### Brief
Give the number of lines below that contain "input", with no other output.

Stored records
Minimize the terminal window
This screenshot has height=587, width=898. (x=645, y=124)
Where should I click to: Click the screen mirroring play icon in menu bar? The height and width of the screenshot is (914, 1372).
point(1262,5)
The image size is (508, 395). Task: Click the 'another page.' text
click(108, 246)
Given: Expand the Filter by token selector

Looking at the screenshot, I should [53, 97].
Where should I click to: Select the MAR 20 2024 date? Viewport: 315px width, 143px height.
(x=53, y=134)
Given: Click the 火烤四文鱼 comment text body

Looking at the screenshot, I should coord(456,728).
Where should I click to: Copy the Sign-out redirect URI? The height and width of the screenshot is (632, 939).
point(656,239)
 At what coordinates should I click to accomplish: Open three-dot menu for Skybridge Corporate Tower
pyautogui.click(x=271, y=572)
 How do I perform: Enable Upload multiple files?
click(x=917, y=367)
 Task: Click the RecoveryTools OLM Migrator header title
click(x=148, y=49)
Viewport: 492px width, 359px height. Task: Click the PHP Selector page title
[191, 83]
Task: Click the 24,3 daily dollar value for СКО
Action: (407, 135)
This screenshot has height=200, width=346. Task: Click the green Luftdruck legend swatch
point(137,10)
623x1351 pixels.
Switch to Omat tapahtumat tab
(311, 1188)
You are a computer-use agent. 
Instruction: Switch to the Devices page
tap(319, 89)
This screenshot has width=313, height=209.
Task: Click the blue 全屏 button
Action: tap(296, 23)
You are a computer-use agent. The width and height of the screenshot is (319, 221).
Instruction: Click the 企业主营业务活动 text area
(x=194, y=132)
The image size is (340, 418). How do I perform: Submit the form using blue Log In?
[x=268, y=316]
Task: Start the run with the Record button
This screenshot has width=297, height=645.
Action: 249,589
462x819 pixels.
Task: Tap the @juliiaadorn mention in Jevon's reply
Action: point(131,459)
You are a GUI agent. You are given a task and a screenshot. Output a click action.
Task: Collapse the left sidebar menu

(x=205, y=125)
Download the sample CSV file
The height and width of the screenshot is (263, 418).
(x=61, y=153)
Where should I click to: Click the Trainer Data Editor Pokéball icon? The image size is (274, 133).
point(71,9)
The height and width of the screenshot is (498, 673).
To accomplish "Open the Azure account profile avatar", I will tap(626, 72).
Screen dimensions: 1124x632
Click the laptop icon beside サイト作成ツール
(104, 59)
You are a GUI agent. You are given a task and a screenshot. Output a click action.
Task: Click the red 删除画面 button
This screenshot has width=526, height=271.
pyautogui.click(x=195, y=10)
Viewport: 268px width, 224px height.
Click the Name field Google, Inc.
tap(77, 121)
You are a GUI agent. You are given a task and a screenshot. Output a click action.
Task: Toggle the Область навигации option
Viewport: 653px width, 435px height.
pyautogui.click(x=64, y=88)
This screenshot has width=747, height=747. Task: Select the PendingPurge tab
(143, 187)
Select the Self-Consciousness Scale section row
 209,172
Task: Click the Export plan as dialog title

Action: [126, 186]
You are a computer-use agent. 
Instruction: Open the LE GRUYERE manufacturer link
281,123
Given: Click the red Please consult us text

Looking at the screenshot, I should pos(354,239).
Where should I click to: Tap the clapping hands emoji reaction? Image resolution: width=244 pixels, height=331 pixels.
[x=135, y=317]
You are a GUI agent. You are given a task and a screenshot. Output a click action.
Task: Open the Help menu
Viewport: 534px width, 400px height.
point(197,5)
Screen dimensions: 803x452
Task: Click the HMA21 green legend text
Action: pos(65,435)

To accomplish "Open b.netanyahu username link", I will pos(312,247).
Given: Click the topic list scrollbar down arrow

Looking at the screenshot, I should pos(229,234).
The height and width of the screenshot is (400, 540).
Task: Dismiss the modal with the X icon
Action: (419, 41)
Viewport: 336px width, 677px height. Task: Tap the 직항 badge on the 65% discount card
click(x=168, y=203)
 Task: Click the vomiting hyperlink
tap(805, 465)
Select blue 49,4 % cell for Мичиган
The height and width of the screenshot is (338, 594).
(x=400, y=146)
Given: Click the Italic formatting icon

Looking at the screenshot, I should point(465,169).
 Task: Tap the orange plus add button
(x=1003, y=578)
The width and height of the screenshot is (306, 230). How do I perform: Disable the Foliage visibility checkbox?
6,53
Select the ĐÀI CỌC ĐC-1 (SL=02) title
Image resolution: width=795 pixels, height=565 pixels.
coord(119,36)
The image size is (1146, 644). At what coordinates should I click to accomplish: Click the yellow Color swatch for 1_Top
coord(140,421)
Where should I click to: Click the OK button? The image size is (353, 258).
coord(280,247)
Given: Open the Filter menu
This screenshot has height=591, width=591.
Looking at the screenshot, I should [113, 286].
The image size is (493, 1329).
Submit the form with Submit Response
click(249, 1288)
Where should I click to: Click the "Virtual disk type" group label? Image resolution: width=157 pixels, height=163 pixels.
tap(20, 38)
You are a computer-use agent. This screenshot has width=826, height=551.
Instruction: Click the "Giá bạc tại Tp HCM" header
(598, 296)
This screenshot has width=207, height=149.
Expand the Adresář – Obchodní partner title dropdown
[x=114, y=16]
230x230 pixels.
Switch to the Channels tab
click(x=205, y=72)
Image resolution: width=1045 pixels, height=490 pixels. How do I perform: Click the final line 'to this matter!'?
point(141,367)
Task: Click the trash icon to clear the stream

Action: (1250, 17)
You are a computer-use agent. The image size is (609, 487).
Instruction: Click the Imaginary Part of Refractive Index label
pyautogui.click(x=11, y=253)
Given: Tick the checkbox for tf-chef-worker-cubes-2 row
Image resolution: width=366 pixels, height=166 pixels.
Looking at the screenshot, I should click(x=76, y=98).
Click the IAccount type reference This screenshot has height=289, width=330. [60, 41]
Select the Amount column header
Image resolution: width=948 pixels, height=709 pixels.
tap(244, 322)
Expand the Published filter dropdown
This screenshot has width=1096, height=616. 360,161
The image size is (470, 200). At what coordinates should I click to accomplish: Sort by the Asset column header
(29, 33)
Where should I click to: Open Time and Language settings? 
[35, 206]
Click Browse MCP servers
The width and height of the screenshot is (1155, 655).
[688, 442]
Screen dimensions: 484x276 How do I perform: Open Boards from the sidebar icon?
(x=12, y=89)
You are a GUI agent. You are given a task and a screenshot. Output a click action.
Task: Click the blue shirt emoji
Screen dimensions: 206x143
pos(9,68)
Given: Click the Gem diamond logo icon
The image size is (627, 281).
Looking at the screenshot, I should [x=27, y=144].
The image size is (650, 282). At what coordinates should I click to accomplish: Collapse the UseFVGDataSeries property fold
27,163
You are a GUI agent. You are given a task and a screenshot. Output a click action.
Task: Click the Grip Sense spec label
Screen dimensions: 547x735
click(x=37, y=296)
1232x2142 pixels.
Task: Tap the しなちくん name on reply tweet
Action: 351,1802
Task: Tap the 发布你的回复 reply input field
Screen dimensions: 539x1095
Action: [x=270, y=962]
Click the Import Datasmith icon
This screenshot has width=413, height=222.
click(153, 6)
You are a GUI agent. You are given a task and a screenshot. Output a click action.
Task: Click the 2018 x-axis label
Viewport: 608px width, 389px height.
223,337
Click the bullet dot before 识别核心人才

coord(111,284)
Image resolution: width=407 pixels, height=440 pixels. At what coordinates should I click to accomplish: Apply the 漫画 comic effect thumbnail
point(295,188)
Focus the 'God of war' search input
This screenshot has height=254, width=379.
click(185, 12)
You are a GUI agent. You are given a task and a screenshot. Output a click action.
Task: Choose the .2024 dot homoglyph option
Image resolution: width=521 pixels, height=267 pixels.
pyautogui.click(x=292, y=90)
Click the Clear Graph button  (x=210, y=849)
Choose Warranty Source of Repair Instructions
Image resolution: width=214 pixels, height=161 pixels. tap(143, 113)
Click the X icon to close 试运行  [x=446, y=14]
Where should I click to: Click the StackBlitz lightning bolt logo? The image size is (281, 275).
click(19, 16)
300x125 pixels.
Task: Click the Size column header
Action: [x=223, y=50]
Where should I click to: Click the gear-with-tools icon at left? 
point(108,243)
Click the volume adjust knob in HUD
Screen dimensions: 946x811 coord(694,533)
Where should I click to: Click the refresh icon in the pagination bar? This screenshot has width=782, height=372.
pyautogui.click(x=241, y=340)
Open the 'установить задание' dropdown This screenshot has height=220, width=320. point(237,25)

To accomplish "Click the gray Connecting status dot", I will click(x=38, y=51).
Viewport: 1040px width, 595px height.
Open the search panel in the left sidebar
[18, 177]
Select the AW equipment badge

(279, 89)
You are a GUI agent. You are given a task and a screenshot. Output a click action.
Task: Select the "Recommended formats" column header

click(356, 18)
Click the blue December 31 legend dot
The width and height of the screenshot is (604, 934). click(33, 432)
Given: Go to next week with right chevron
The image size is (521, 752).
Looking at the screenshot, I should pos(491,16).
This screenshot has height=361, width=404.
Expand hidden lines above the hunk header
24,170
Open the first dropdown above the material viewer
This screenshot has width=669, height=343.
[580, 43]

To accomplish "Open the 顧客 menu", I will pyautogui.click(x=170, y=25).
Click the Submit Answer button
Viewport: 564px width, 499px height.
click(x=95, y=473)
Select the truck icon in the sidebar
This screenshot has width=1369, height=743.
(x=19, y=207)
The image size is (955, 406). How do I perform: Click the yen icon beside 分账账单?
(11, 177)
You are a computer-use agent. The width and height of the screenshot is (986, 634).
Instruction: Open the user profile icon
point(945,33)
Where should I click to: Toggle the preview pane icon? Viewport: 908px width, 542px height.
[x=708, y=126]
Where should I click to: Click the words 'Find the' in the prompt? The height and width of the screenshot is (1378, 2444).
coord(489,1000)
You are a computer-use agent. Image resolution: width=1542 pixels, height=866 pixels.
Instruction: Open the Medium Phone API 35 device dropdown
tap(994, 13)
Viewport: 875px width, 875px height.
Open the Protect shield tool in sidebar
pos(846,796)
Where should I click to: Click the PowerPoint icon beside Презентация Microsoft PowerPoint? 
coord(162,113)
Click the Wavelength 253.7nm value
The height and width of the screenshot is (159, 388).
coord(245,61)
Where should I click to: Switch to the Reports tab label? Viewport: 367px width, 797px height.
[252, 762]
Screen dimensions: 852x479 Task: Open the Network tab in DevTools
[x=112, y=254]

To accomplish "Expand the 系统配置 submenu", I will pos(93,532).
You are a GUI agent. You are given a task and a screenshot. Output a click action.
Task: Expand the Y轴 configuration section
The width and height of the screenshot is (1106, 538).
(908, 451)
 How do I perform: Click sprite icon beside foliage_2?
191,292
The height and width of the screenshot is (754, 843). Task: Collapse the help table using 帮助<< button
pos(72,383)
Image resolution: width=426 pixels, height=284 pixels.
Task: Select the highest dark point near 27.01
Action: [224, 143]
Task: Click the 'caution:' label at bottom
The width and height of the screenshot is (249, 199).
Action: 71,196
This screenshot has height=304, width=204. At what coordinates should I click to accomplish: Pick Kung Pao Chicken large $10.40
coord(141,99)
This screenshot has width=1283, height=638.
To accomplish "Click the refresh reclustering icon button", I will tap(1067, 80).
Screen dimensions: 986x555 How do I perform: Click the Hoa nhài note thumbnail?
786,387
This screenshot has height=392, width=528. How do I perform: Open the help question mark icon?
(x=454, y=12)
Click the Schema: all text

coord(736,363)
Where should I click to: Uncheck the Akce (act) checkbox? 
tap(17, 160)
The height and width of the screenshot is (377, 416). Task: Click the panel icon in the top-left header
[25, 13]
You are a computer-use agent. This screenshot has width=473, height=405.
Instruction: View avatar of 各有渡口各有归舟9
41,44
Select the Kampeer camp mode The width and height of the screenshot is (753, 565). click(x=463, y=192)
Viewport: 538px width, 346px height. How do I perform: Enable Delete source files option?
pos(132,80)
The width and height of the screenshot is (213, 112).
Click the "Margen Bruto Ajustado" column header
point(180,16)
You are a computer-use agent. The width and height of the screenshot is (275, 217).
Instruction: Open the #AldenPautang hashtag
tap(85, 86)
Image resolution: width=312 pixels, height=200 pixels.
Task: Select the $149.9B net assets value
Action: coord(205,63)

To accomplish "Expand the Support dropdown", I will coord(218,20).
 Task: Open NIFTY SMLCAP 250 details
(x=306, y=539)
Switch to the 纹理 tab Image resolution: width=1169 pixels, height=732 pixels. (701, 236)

### Response to this task
2